• **ABOUT THIS EXERCISE**
Please copy every record below exactly, but leave the pictures out.

---------- LISTED RECORDS ----------

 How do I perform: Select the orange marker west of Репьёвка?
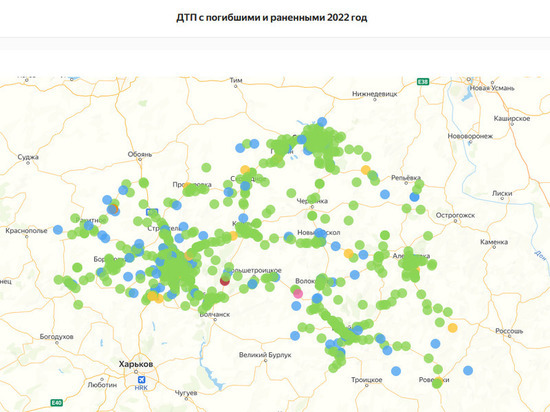coord(365,170)
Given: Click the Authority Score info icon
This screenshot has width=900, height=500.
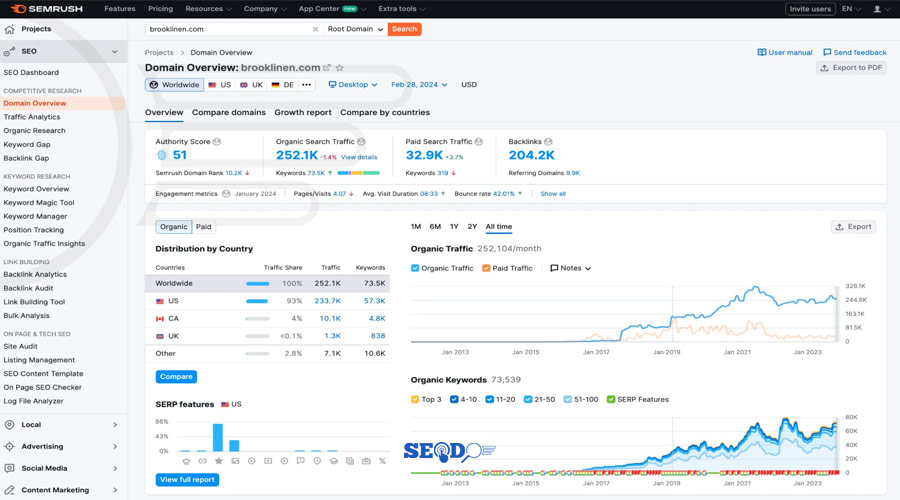Looking at the screenshot, I should [x=217, y=142].
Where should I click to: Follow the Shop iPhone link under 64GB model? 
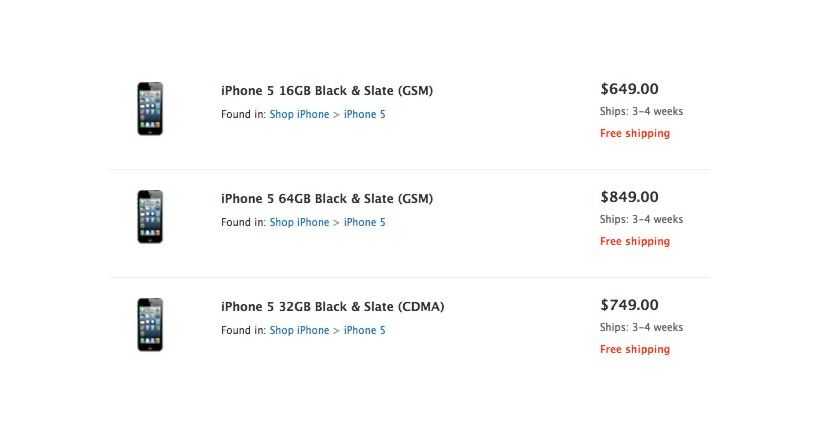[299, 222]
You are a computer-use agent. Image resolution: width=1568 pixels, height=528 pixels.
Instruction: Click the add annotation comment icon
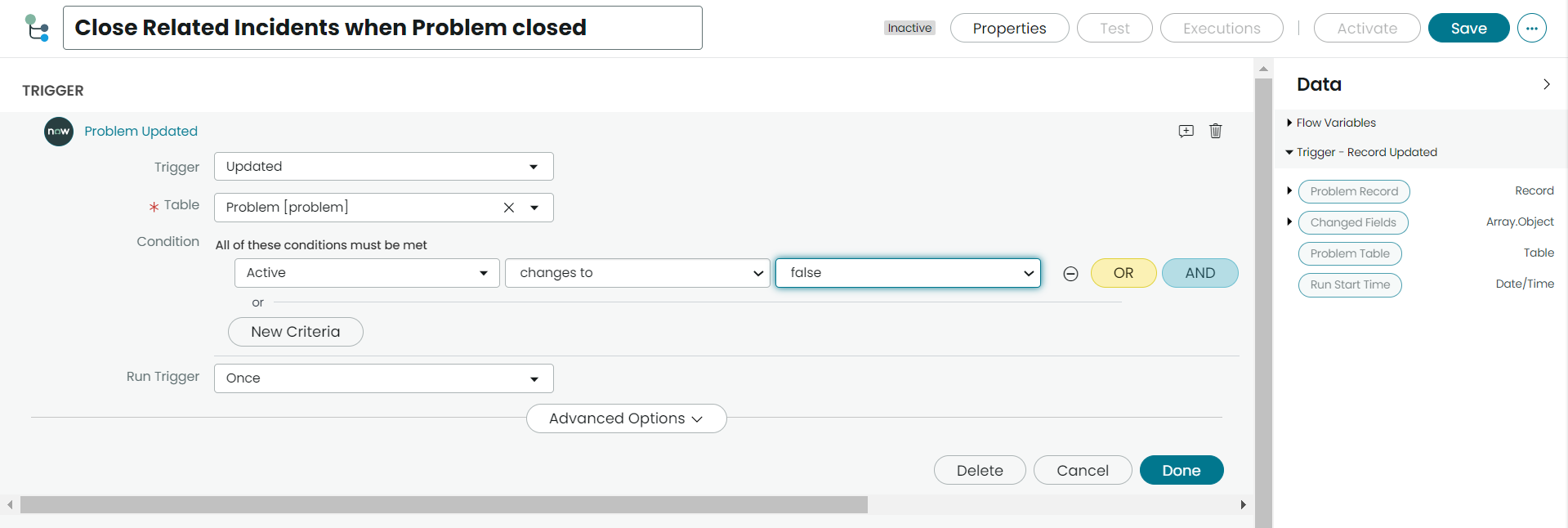tap(1186, 131)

----------

• **TASK RESPONSE**
 How do I perform: Select the orange marker west of Репьёвка?
coord(365,170)
Given: Click the Authority Score info icon
This screenshot has width=900, height=500.
Looking at the screenshot, I should [x=217, y=142].
Where should I click to: Follow the Shop iPhone link under 64GB model? 
[299, 222]
You are a computer-use agent. Image resolution: width=1568 pixels, height=528 pixels.
Instruction: Click the add annotation comment icon
tap(1186, 131)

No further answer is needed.